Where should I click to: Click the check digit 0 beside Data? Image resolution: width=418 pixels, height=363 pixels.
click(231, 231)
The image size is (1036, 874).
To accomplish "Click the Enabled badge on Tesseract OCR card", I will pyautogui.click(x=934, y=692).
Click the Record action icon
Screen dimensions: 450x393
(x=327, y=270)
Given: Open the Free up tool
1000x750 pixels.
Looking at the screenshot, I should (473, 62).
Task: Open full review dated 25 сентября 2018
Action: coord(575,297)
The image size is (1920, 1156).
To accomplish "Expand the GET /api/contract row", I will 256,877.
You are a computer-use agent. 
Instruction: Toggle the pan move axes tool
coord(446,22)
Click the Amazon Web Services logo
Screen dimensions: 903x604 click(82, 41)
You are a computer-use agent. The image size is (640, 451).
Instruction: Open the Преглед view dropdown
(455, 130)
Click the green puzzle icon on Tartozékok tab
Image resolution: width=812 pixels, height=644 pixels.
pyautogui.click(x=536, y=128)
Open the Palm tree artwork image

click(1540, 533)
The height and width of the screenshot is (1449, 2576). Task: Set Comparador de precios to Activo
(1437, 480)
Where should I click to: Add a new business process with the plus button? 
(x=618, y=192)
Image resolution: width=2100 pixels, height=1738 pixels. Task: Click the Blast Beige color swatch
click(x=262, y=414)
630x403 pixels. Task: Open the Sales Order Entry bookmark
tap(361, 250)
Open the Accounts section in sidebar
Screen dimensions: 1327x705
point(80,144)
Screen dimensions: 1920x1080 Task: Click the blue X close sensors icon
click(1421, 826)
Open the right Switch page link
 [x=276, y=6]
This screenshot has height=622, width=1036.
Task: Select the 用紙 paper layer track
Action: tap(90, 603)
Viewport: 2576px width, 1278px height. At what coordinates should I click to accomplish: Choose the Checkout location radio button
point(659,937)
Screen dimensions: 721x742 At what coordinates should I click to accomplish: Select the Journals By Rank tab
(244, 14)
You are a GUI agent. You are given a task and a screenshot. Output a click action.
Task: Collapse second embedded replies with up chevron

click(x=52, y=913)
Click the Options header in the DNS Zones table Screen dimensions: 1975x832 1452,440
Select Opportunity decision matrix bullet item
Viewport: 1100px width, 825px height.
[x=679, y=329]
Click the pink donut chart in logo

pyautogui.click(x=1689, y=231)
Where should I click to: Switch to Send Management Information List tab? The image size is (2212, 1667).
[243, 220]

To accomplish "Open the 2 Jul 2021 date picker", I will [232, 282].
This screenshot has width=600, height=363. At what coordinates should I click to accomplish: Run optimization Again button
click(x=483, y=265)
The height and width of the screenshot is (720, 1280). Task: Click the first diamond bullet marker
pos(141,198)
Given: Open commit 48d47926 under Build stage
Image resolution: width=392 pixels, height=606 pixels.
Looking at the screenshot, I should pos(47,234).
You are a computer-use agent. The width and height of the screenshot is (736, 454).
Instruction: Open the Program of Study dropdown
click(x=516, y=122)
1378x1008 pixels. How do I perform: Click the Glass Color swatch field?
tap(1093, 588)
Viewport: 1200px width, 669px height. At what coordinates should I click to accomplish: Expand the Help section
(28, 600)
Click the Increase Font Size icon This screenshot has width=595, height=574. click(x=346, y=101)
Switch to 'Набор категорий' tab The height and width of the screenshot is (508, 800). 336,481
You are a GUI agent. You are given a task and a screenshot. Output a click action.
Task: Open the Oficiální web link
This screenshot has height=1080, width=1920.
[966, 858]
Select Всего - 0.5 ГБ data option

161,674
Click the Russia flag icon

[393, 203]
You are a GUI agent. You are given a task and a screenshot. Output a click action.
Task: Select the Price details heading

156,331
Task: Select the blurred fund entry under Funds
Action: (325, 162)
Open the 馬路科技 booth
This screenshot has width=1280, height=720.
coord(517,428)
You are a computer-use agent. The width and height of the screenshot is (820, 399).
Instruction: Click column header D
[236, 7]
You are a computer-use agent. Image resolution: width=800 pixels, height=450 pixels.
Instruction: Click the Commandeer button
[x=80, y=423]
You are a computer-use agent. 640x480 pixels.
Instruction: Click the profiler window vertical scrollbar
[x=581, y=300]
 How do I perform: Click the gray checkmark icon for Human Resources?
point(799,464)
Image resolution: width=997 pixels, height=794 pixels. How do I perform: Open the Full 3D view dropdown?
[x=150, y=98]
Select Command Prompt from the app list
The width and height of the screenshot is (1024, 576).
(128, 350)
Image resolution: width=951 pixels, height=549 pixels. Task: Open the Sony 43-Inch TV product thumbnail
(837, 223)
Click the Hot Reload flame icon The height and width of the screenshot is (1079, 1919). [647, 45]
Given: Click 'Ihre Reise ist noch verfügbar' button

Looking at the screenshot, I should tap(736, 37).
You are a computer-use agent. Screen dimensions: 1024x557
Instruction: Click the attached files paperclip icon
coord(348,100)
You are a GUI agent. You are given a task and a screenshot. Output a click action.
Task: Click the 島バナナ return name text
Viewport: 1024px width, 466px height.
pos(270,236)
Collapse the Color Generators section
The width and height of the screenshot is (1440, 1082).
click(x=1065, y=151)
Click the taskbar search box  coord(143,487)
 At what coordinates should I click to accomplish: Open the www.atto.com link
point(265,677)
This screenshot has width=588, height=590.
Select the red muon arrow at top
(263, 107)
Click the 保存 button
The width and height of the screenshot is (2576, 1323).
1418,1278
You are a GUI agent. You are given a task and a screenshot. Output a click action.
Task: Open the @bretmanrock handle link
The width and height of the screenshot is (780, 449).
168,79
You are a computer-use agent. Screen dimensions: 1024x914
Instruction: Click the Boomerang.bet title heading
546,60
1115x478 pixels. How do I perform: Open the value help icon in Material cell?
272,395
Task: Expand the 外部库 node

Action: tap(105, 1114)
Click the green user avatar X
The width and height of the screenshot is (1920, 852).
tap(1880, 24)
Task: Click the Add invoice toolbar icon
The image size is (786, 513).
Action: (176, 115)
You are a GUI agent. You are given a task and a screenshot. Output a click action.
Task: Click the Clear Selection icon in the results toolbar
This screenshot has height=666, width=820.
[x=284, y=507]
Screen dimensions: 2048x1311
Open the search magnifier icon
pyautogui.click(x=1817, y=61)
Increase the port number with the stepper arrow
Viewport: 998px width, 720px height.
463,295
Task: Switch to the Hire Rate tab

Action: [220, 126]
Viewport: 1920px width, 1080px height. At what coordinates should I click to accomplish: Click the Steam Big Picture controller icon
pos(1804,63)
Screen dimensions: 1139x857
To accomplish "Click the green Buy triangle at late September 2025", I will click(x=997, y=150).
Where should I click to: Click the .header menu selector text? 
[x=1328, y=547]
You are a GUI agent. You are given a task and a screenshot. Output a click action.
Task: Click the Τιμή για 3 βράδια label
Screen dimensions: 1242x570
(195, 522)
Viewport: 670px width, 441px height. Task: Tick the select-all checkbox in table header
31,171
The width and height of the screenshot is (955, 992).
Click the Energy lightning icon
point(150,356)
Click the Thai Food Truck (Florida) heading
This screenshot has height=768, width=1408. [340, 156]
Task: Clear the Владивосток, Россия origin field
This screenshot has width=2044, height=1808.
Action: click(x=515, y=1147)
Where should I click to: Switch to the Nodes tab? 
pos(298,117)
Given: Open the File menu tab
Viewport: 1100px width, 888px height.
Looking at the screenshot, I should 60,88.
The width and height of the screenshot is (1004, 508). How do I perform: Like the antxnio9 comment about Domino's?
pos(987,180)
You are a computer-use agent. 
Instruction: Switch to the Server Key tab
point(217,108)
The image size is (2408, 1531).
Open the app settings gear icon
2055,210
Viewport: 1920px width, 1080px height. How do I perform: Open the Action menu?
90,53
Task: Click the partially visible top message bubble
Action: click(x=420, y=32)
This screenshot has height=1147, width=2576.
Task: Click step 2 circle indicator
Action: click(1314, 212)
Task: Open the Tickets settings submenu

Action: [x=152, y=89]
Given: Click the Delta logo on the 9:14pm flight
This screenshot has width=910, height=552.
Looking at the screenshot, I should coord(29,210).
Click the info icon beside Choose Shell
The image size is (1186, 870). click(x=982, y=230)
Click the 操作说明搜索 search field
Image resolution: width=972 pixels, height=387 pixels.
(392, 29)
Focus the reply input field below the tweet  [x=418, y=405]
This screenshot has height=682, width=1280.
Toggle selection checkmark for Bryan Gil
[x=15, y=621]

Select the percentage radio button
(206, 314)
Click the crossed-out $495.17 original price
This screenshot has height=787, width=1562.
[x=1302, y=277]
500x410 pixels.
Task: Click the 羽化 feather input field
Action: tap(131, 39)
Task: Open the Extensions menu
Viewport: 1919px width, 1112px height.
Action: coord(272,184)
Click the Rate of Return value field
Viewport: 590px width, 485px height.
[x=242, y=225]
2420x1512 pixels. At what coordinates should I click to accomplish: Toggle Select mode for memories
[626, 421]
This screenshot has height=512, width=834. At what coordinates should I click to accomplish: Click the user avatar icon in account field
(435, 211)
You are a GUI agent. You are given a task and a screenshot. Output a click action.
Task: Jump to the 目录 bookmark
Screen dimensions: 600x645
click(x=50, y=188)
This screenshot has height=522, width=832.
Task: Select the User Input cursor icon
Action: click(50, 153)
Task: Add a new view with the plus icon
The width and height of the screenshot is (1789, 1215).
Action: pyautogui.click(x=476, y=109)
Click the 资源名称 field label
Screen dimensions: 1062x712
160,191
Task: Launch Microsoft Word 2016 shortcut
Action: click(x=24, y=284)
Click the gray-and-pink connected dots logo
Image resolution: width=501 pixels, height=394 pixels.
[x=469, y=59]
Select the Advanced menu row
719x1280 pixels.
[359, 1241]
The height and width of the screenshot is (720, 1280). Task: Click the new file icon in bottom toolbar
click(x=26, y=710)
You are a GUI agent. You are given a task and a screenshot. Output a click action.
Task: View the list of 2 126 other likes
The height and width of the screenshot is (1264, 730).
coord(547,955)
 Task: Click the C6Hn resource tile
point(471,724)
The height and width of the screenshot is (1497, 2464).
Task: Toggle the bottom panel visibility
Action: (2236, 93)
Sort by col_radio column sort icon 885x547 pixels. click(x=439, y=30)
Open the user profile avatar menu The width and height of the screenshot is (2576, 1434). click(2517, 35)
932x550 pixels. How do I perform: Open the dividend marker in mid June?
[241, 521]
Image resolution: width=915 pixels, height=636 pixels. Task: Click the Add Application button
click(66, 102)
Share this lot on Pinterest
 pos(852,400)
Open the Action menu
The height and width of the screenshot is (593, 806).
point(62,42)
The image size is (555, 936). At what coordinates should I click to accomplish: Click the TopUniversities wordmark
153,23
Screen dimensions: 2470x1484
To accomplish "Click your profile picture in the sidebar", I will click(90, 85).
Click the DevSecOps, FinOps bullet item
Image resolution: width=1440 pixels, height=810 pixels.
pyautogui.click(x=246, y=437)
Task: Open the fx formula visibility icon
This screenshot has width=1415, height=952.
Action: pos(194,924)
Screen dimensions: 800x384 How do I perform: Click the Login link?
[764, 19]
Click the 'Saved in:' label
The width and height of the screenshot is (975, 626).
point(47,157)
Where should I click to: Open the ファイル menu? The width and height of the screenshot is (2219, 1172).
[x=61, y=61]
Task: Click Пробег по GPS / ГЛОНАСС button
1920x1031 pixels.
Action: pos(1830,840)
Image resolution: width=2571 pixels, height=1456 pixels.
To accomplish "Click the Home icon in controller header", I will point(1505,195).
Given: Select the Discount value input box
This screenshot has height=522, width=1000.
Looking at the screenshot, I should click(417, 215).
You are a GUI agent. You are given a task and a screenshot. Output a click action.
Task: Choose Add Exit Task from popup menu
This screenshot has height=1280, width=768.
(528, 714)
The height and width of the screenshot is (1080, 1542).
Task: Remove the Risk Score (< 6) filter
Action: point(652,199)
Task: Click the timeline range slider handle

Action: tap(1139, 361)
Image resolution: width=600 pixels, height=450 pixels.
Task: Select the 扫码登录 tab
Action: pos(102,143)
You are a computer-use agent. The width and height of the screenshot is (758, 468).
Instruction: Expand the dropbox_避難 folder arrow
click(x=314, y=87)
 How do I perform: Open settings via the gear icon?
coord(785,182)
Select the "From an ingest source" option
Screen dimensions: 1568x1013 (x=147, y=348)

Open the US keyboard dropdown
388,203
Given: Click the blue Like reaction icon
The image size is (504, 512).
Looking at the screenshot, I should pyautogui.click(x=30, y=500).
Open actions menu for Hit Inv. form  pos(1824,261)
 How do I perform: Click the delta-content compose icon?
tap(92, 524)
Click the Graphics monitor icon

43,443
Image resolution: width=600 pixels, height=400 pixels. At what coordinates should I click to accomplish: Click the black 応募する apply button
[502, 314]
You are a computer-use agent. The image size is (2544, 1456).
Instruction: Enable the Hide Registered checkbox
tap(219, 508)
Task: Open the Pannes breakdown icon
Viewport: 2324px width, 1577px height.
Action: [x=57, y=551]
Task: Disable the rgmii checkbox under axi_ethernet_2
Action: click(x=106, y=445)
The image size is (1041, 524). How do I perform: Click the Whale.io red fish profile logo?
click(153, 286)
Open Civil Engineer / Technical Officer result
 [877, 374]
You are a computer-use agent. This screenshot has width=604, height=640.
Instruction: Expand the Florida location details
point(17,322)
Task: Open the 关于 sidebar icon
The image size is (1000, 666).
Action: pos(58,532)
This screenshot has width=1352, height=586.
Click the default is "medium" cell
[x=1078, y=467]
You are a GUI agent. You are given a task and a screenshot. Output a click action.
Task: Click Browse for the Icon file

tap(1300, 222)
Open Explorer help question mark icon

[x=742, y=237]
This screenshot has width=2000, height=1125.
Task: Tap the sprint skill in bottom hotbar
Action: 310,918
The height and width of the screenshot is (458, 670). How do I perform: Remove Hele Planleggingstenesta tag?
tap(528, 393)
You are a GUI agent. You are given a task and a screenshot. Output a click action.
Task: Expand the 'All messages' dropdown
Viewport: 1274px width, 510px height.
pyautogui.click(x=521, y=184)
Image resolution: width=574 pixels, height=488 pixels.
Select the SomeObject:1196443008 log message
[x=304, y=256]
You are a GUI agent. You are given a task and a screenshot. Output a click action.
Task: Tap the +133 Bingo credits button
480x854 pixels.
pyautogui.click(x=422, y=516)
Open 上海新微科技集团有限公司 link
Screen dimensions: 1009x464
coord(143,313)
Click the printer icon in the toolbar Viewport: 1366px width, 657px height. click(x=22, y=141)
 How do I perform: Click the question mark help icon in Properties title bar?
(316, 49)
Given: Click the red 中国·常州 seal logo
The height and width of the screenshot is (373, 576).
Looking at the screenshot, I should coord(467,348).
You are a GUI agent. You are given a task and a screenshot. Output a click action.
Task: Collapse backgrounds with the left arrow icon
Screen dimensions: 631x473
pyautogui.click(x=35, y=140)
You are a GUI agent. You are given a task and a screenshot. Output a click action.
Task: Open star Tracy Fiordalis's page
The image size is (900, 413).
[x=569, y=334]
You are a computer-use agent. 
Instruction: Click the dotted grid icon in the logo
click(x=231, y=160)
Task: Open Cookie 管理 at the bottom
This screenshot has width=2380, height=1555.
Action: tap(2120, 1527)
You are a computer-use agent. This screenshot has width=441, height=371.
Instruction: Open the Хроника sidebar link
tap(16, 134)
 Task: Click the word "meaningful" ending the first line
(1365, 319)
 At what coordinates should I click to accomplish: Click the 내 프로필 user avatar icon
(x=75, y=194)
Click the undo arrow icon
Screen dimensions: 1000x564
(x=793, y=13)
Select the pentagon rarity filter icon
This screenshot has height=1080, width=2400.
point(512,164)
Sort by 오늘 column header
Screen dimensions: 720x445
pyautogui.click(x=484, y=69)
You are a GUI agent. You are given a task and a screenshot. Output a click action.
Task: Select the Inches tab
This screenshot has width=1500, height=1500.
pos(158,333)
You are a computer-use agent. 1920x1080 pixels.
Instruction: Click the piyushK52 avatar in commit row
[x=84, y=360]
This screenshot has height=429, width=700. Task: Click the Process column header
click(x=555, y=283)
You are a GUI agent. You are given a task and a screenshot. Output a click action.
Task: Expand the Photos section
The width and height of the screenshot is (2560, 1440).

## Objective
Pick out every line of the items above that contains the word "Collapse", and copy each one in full.

## Output of the exercise
Task: Collapse second embedded replies with up chevron
Collapse the Color Generators section
Task: Collapse backgrounds with the left arrow icon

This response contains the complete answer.